NACCHO MJA heath news: NAIDOC Week issue devoted to exploring the health status of Australia’s Aboriginal peoples

SNAICC Kids Low Re
Article by: Ruth Armstrong, Senior Deputy Editor – Medical Journal of Australia, Sydney, NSW.

This issue of the MJA, timed to coincide with NAIDOC Week, is devoted to exploring the health status of Australia’s Aboriginal and Torres Strait Islander peoples — particularly our children and young people. Children aged 0–14 years make up 35% of the Australian Indigenous population, write Eades and Stanley.

Data on their health and development are patchy but indicate a growing divide between Indigenous and other Australian children for several risk factors and conditions. Azzopardi and colleagues add a systematic review of the evidence for young people aged 10–24 years into the mix, finding gaps in the observational research for urban settings, mental health and injury, and confirming the well known dearth of interventional studies.

Two studies in this issue add to the scant evidence available by testing simple interventions that might lead to improvements, such as providing subsidised fruit and vegetable boxes to disadvantaged families in regional towns (Black and colleagues) and swimming pools in remote communities (Stephen and colleagues).

Turning our thoughts to the health needs of Indigenous children is always important but is particularly timely now. A federal election, with all its potential for policy upheaval, is just 2 months away. In the first article in our pre-election series, Arabena recognises an urgent need for better data to evaluate existing and future policies, and envisages a plan for health that takes Aboriginal and Torres Strait Islanders’ perspectives, wishes and culture into account, and brings an end to aspects of the health system that contribute to inequality, such as racism.

Independently of the election, the Australian Government is developing a new National Aboriginal and Torres Strait Islander Health Plan for the next decade. Kimpton, president of the Australian Indigenous Doctors’ Association, says the plan will have the best chance of success if it has at its heart some important principles: nurturing of the Indigenous health workforce; genuine, strong partnerships with Indigenous organisations; fostering culture as integral to health and wellbeing; and promoting Indigenous leadership, while involving the whole health system.

The solutions to many health problems for Indigenous children lie outside the health system, but making our health services accessible, culturally safe and appropriate places will lead to better outcomes for the families who inevitably need them. “Cultural competence” can be a daunting term for doctors. Thackrah and Thompson encourage us to look at our own culture of medicine and the practical realities of patients’ lives when trying to put this difficult concept into practice.

Amid all this thinking and soul searching, there are good examples of what works — innovative health promotion and education programs combining the nurturing effects of “country” with exchanges of new knowledge (Webb and colleagues), and thriving health services where Indigenous families can truly have their health needs met and that also serve as centres of outreach bringing sorely needed medical expertise to remote communities (McGilvray).

As Milroy reminds us in her response to a study that found many Aboriginal children had been exposed to traumatic, potentially health damaging experiences (Askew and colleagues), Indigenous children need access to the best possible health services right now and for years to come.

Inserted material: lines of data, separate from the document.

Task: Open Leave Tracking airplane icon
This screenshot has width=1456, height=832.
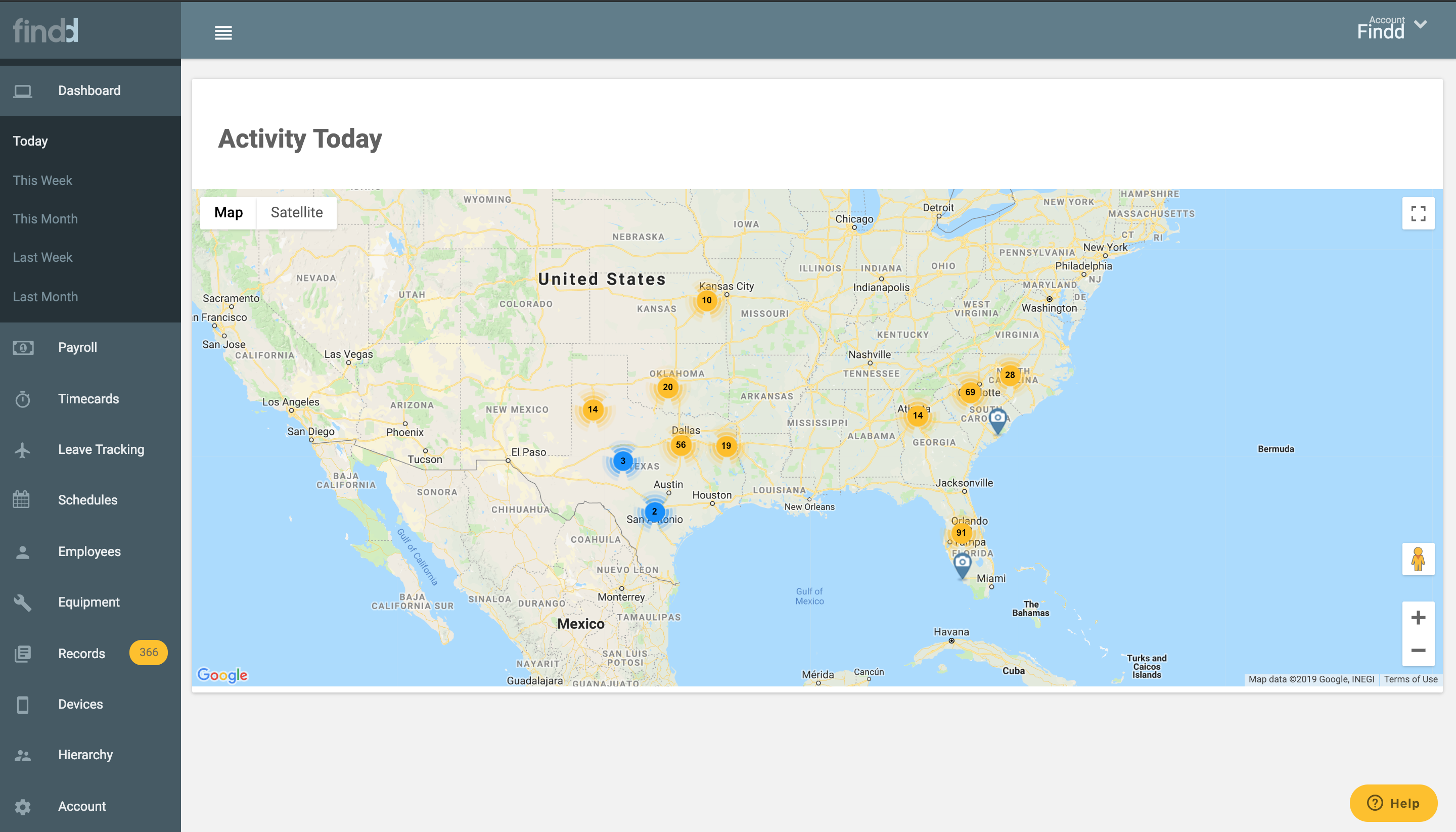Action: (x=23, y=450)
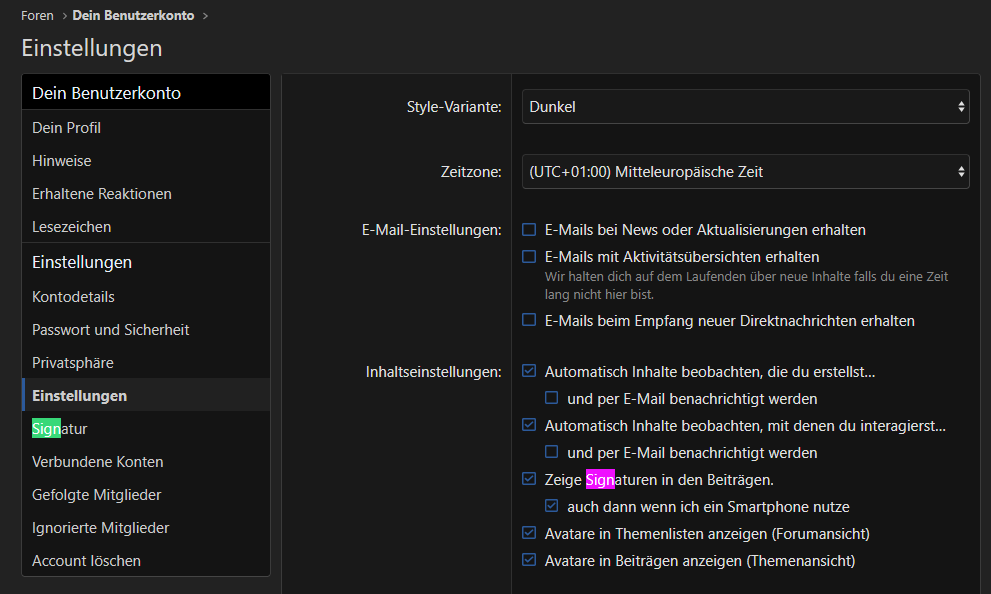Go to Lesezeichen in sidebar
Viewport: 991px width, 594px height.
coord(71,227)
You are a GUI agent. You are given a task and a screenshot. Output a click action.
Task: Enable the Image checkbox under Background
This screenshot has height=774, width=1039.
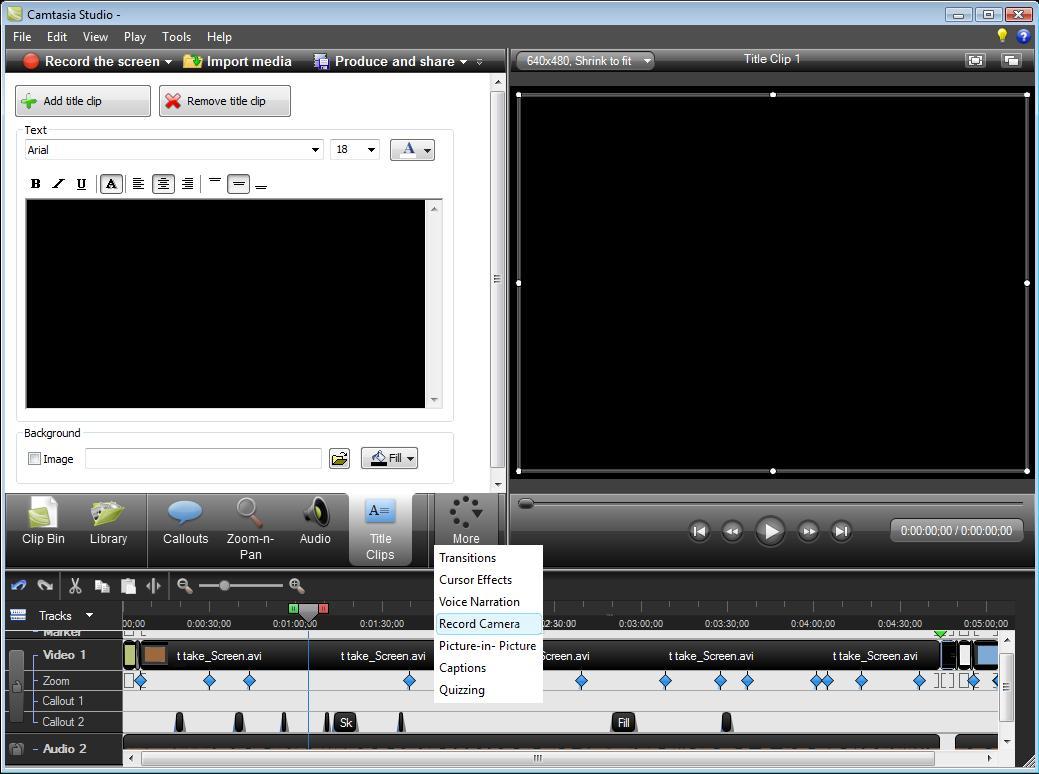click(x=35, y=459)
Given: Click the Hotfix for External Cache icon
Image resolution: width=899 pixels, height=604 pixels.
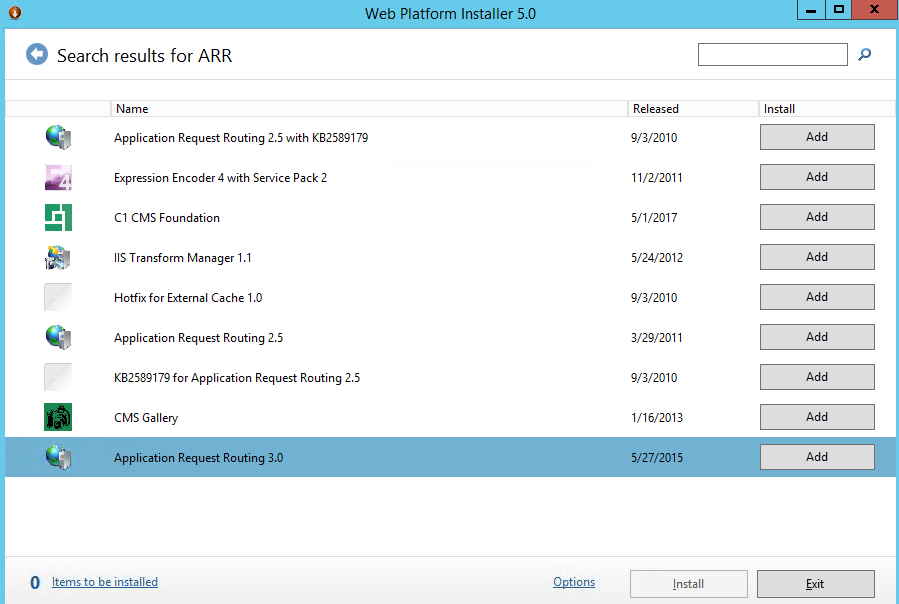Looking at the screenshot, I should (x=58, y=297).
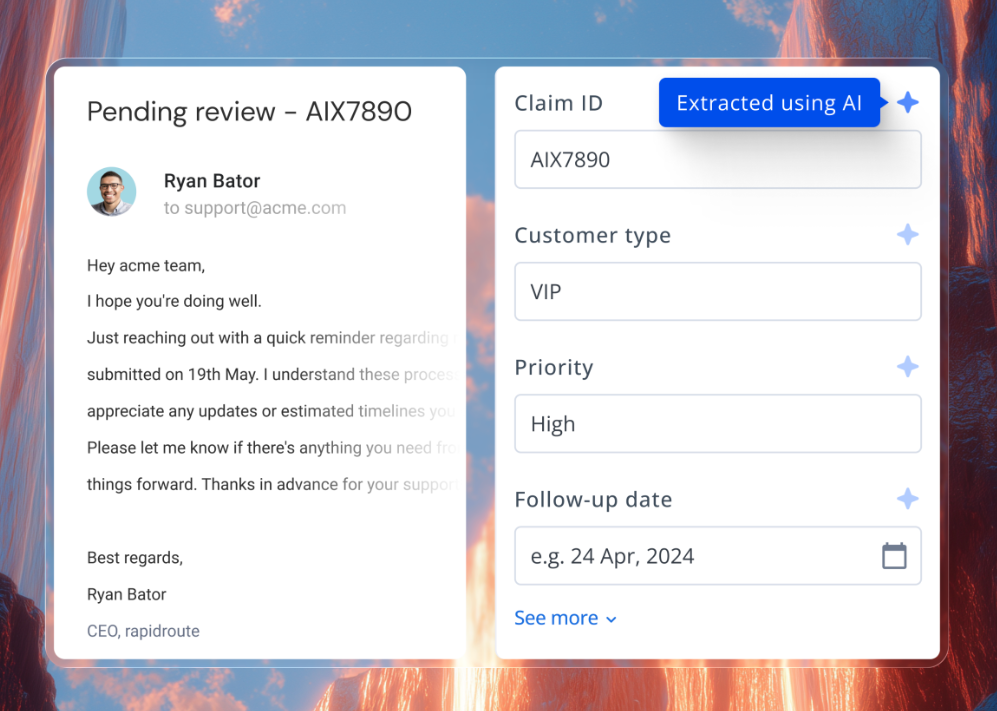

History tells us that policies fail, and services falter, when they are not developed in consultation with those for whom they are designed. On this point, Eades and Stanley concur: “… we believe that Australian services have failed to close the gap in child health because they have been developed without involving or engaging First Nations people”. At this important time in Australian history, we have yet another chance to get it right. Be it by public policy or individual action, we need to do all we can to make our health services places of healing for Aboriginal and Torres Strait Islander children and their families.